• やること: 靴底の製法についての本文のうち、「高い周壁を持たせるには、金型」で始まり「る方法は種種の難しさがある。」までの部分をそのまま書き出すこと。

• 本文:
◆ ◆ ◆ ◆ ◆

露出させないために、充実ゴムの廻しテープで補強するか、または、充実ゴムの外底の形状を平板の上方に十分な高さの周壁を持たせる方法が取られている。
高い周壁を持たせるには、金型が高価になり、また充実ゴムの廻しテープで靴底を密着周設すると、充実ゴムの廻しテープの曲がり部に内部歪が発生し、オゾンクラックの原因や表面白化の原因となり、又、充実ゴムの廻しテープと充実ゴムの外底及び発泡樹脂体との接着処理も手間がかかる。
【0007】
周壁を有する充実ゴムの外底の窪みに、発泡剤が配合された未加硫のゴムシートを入れ甲被を中底と共にラストに吊り込み加硫缶にて熱空気による間接加硫を行い、発泡剤が配合された未加硫ゴムシートを発泡させ、外底内の窪みを発泡ゴムで充填させる方法は種種の難しさがある。
【0008】
第一には、発泡剤が配合された未加硫ゴムの発泡のコントロールである。未加硫ゴムの周りが熱伝導度の低い充実ゴムの外底、プレスボード等の中底、布帛の甲被で囲まれており、しかも加硫缶加硫での熱空気による熱伝導であるので、熱の伝わる速度が遅く、未加硫ゴムの加硫速度と発泡剤の分解による気体の放出のタイミングを取るのが難しい。そのため未加硫ゴムの高度の品質管理が求められる。未加硫ゴムの加硫速度が速くても遅くても満足な発泡が得られない。又、未加硫ゴムがスコーチを起こすと粘度が上がり、発泡しなくなる。

◆ ◆ ◆ ◆ ◆

(対象が表示される位置の行)
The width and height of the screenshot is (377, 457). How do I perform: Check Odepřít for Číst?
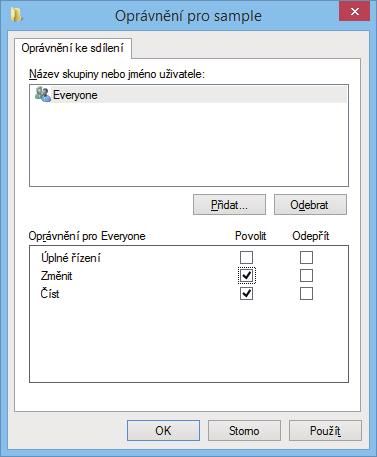[306, 294]
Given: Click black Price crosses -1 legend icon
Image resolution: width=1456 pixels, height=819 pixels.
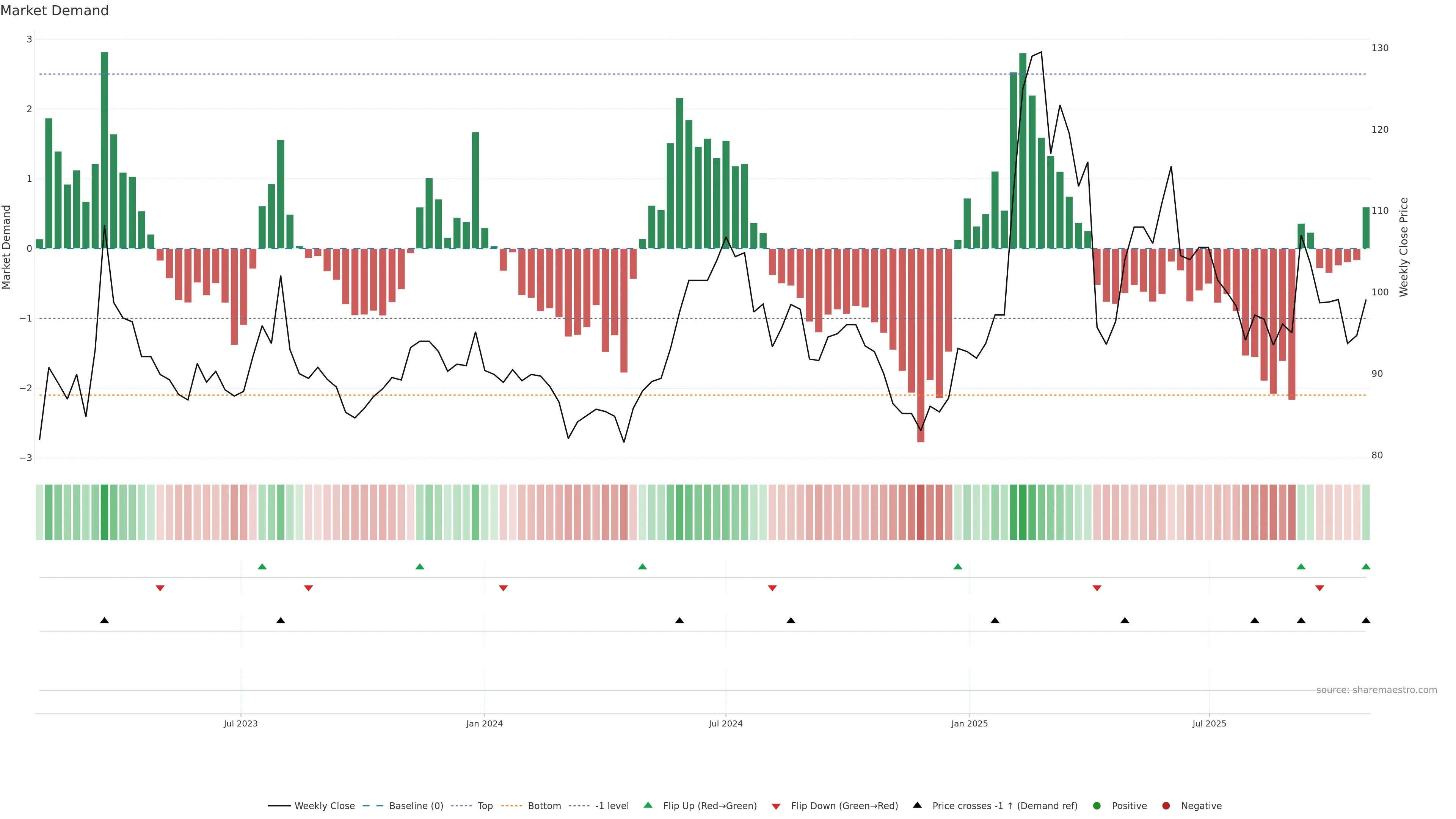Looking at the screenshot, I should 917,805.
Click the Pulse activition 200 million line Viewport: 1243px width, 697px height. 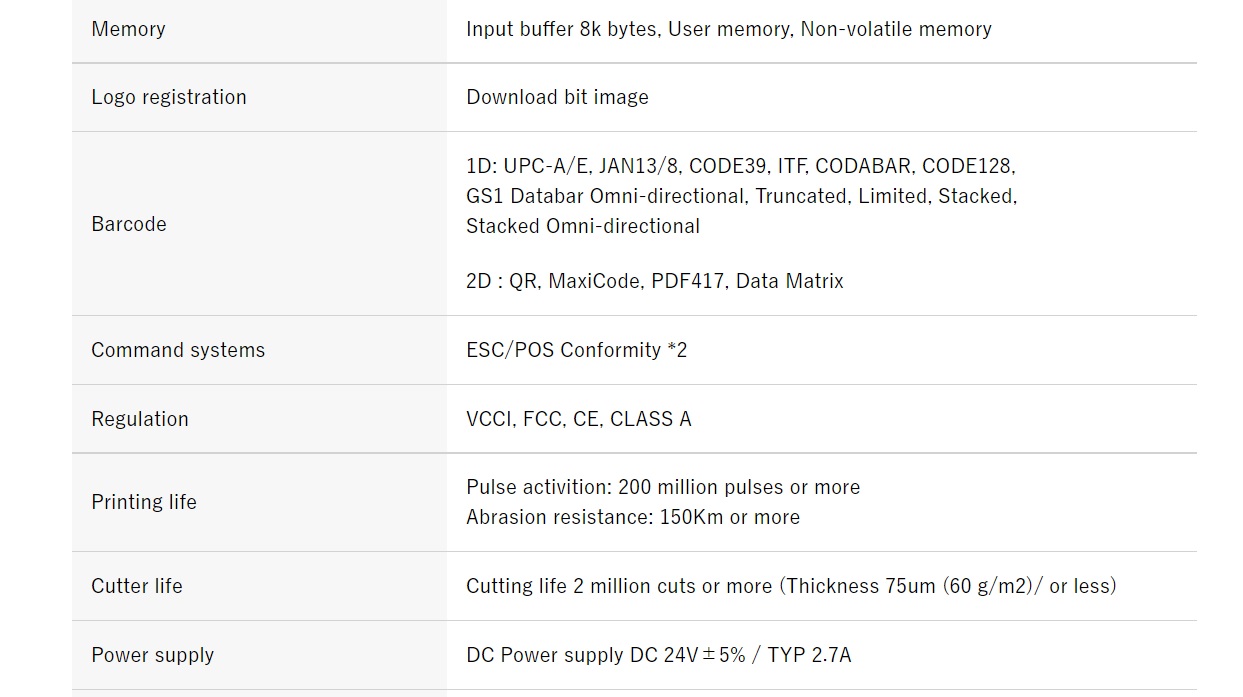pyautogui.click(x=663, y=487)
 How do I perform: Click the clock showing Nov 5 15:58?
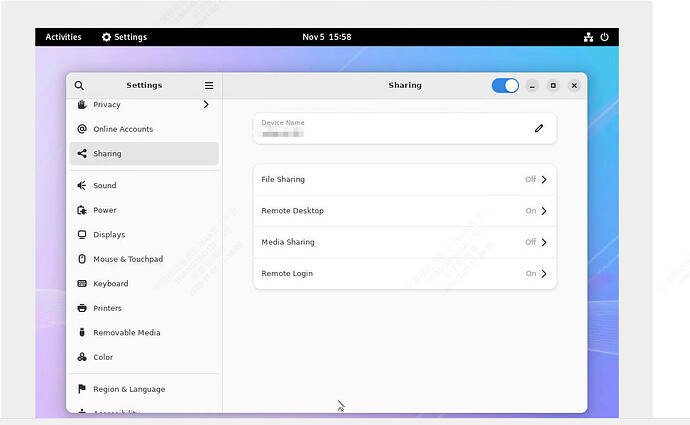pyautogui.click(x=326, y=37)
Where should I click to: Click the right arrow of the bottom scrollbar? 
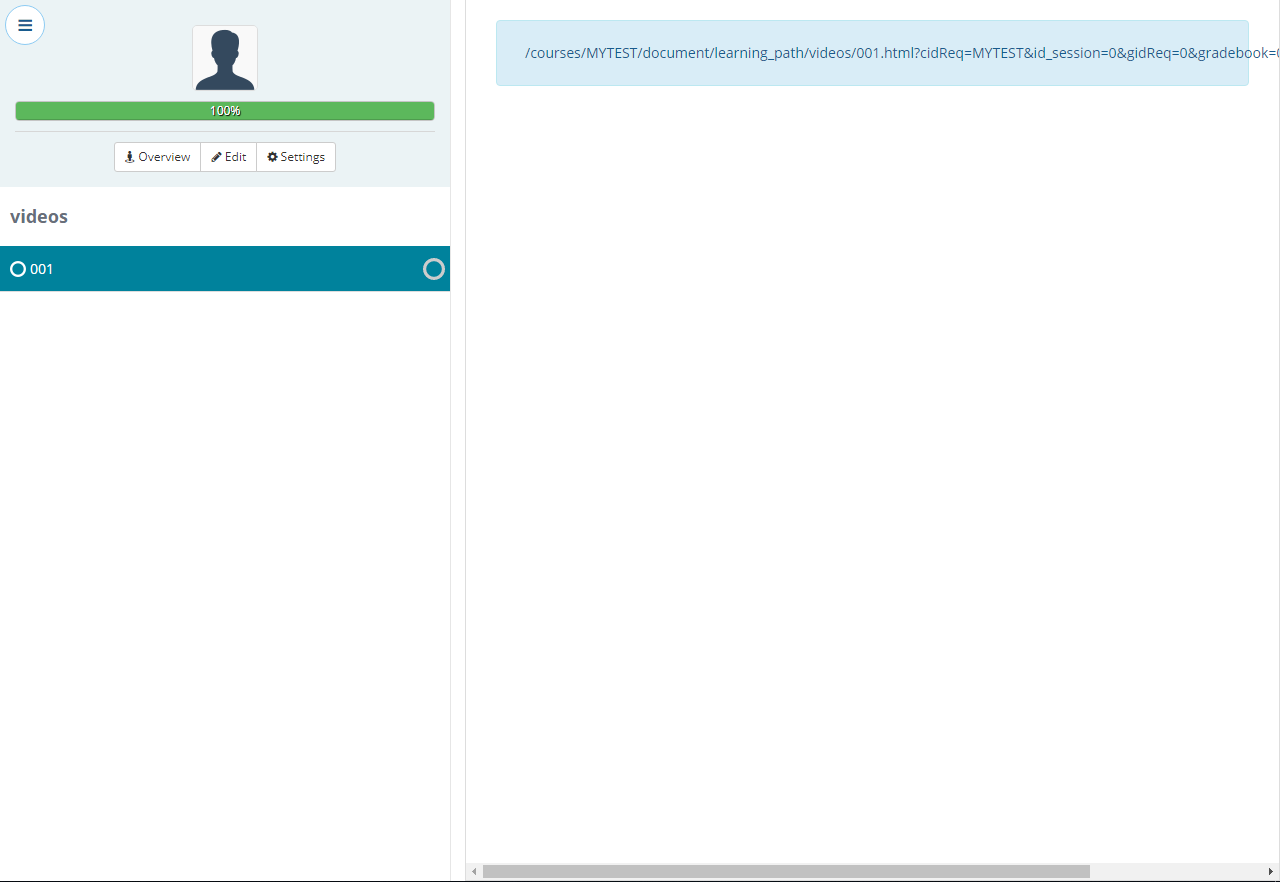click(1273, 871)
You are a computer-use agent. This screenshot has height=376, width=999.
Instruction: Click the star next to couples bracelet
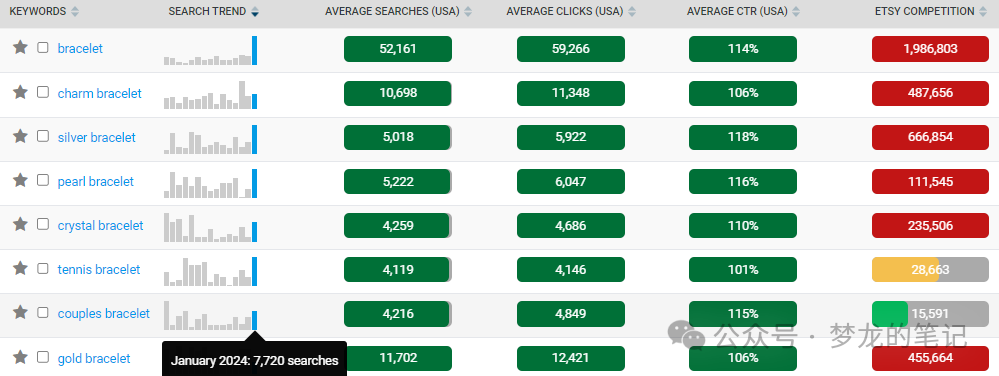pos(20,312)
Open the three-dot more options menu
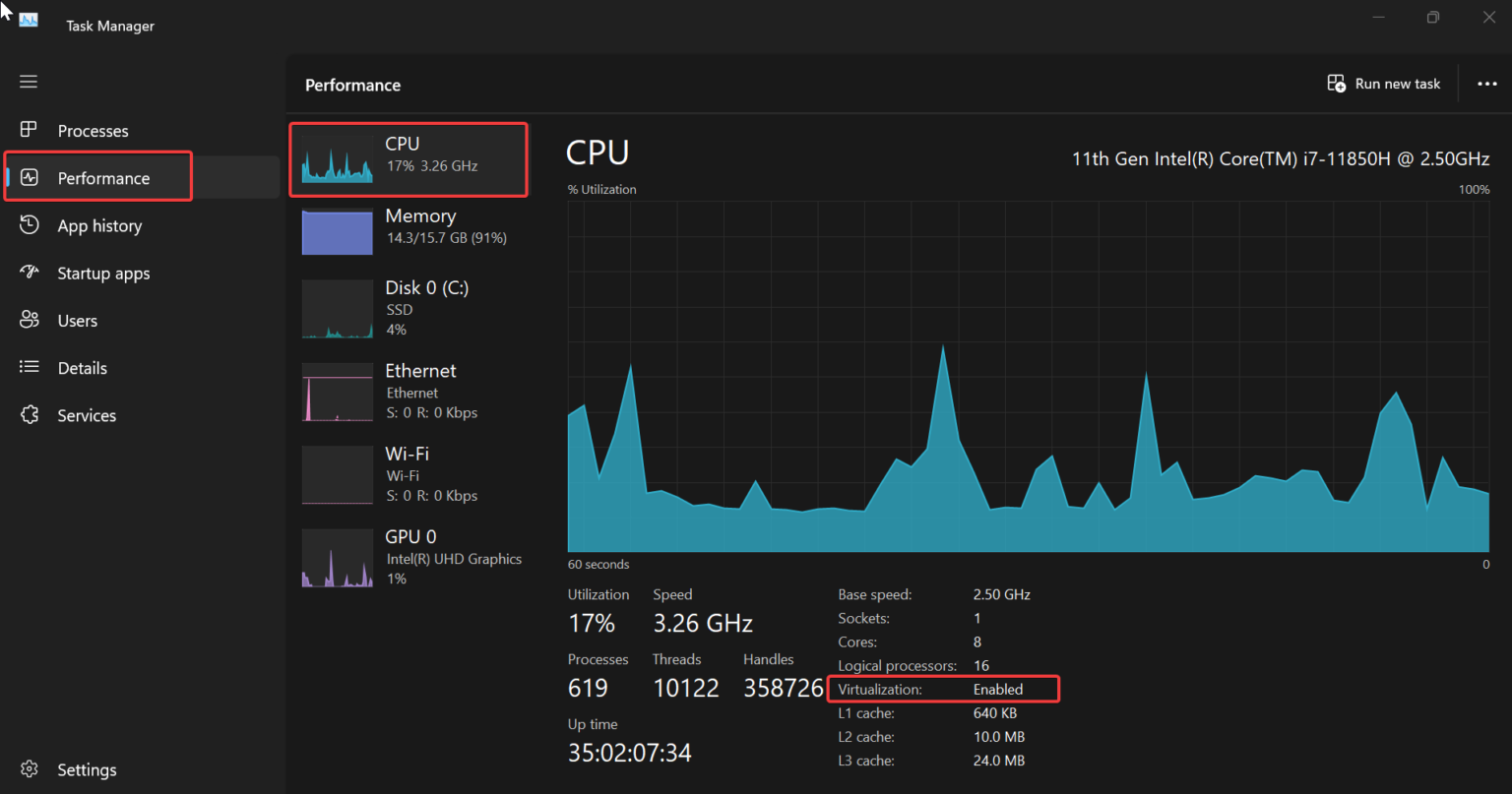 (1486, 85)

◆ ◆ ◆ ◆ ◆

• 解答:
高い周壁を持たせるには、金型が高価になり、また充実ゴムの廻しテープで靴底を密着周設すると、充実ゴムの廻しテープの曲がり部に内部歪が発生し、オゾンクラックの原因や表面白化の原因となり、又、充実ゴムの廻しテープと充実ゴムの外底及び発泡樹脂体との接着処理も手間がかかる。
【0007】
周壁を有する充実ゴムの外底の窪みに、発泡剤が配合された未加硫のゴムシートを入れ甲被を中底と共にラストに吊り込み加硫缶にて熱空気による間接加硫を行い、発泡剤が配合された未加硫ゴムシートを発泡させ、外底内の窪みを発泡ゴムで充填させる方法は種種の難しさがある。